*Görev Listesi*:
#1 Alıntı metindeki "Lübnanlı milis grubu Hizbullah geçen hafta lideri Hasan Nasrallah’ın İsrail-Hamas savaşının başlangıcından bu yana ilk halka açık konuşmasını yapacağını açıkladığında bölgenin büyük kısmı nefesini tuttu." cümlesini İngilizceye çevirin.
#2 Alıntı metinde "Hizbullah, Hamas’ın İsrail’in güneyindeki" sözleriyle başlayan paragrafı, ana bilgilerini koruyarak kısa bir madde listesine dönüştürün.
#3 Alıntı metinde "Lübnan’daki Hizbullah grubu" sözlerinden başlayıp "kısmı nefesini tuttu." sözleri de dahil olmak üzere bu sözlere kadar uzanan bölümü hiçbir değişiklik yapmadan yazın.

*Alıntı Metin*:
_ _ _ _ _ _ _
AnalizOrtadoğu

Lübnan’daki Hizbullah grubu İsrail-Hamas savaşında nasıl kritik bir oyuncu haline geldi?

Lübnanlı milis grubu Hizbullah geçen hafta lideri Hasan Nasrallah’ın İsrail-Hamas savaşının başlangıcından bu yana ilk halka açık konuşmasını yapacağını açıkladığında bölgenin büyük kısmı nefesini tuttu.

Arap dünyasının en güçlü paramiliter gücü olan İran destekli Hizbullah, İsrail’le sınırlı çatışmaya devam mı edecek yoksa kendisini tüm kalbiyle savaşa mı atacak? Lübnan’da insanlar İsrail ve Ortadoğu’daki karar alıcılarla birlikte onun sözlerini analiz etmeye hazır halde ekranlarına yapışık bir şekilde otururken sokaklar boşaldı.

Hizbullah, Hamas’ın İsrail’in güneyindeki 7 Ekim’deki sürpriz saldırısının Gazze Şeridi’nde savaşa yol açmasının ertesi gününden bu yana sınır boyunca İsrail askerleriyle karşılıklı ateş açıyor . Her iki taraf da kayıplar verdi, ancak çatışmanın tırmanarak bölgesel bir kavgaya dönüşmesinden korkuluyor .
_ _ _ _ _ _ _
*Veri Satırları*:
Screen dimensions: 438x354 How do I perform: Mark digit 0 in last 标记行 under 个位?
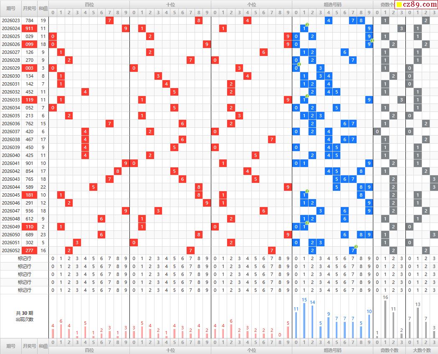point(215,290)

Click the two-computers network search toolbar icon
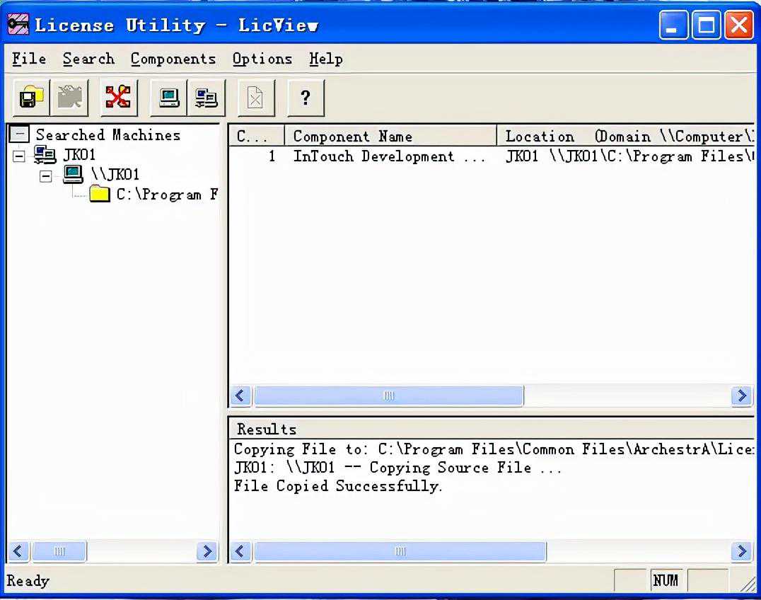207,98
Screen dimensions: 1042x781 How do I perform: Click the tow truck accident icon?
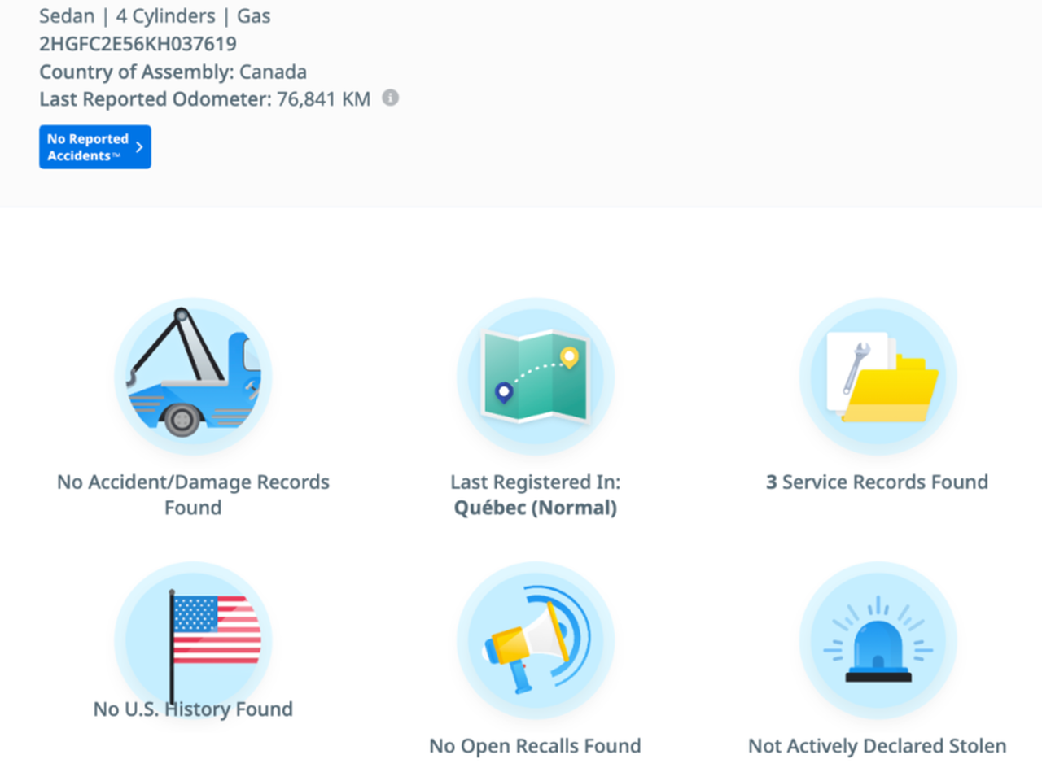point(193,377)
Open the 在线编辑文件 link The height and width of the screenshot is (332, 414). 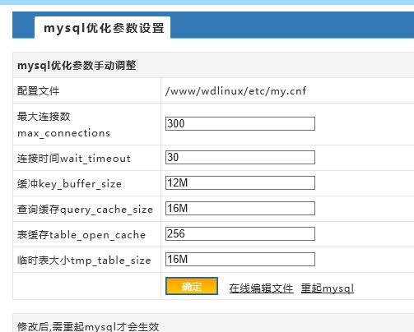[x=261, y=288]
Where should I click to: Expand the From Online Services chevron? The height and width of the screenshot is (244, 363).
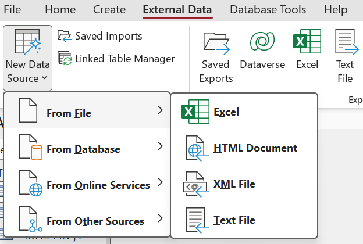(x=160, y=182)
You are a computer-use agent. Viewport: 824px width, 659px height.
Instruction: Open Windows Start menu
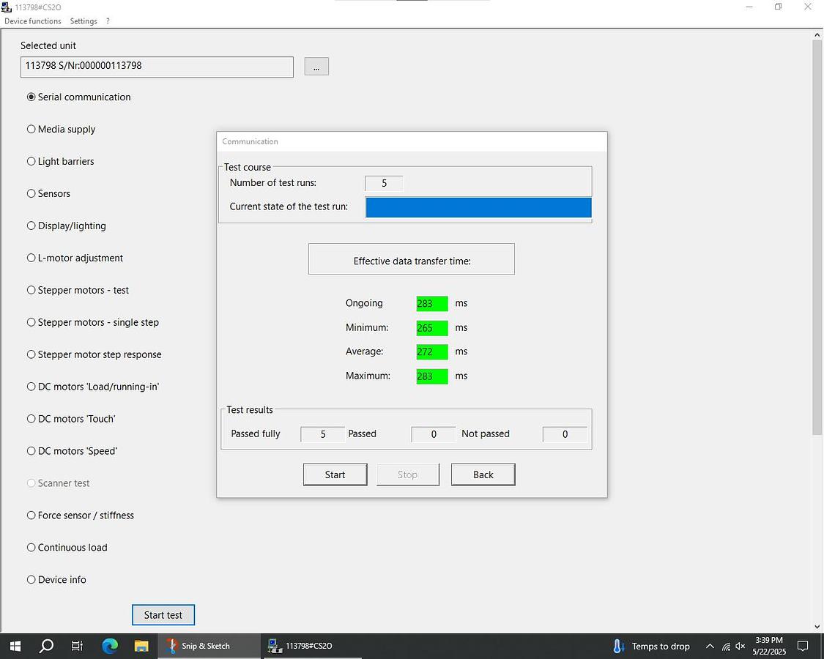15,646
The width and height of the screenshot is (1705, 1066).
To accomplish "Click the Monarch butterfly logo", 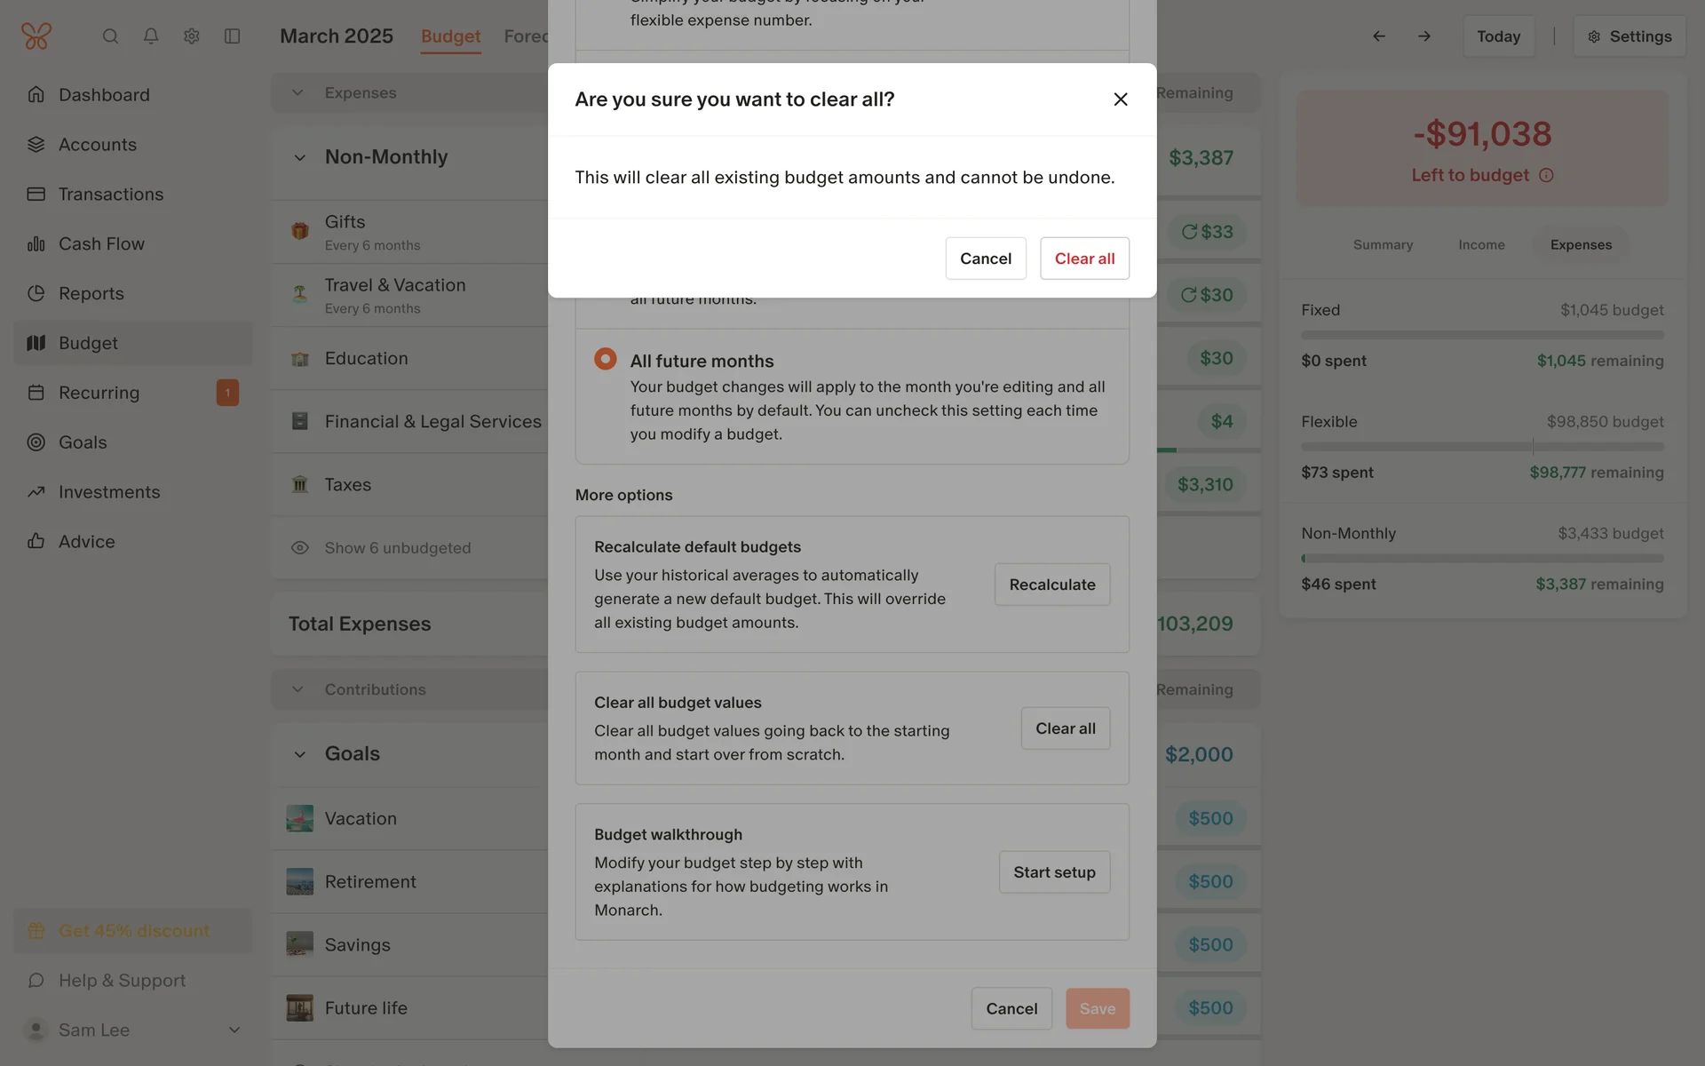I will [36, 36].
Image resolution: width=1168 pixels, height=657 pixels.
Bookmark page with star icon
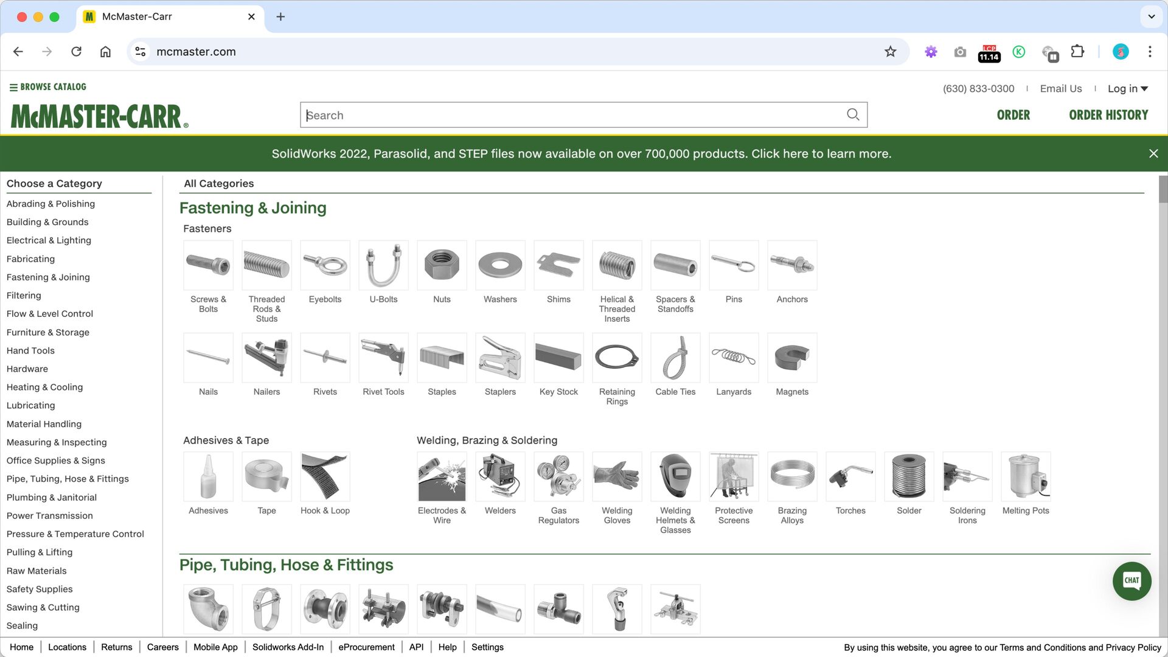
_ _ _ _ _ _ _
*Görev Çıktıları*:
#1 When the Lebanese militia group Hezbollah announced last week that its leader Hassan Nasrallah would make his first public speech since the start of the Israel-Hamas war, much of the region held its breath.

#2
- Hamas'ın 7 Ekim'de İsrail'in güneyine düzenlediği sürpriz saldırı, Gazze Şeridi'nde savaşa yol açtı.
- Hizbullah, bunun ertesi gününden beri sınır boyunca İsrail askerleriyle karşılıklı ateş açıyor.
- İki taraf da kayıp verdi.
- Çatışmanın tırmanıp bölgesel bir kavgaya dönüşmesinden korkuluyor.

#3
Lübnan’daki Hizbullah grubu İsrail-Hamas savaşında nasıl kritik bir oyuncu haline geldi?

Lübnanlı milis grubu Hizbullah geçen hafta lideri Hasan Nasrallah’ın İsrail-Hamas savaşının başlangıcından bu yana ilk halka açık konuşmasını yapacağını açıkladığında bölgenin büyük kısmı nefesini tuttu.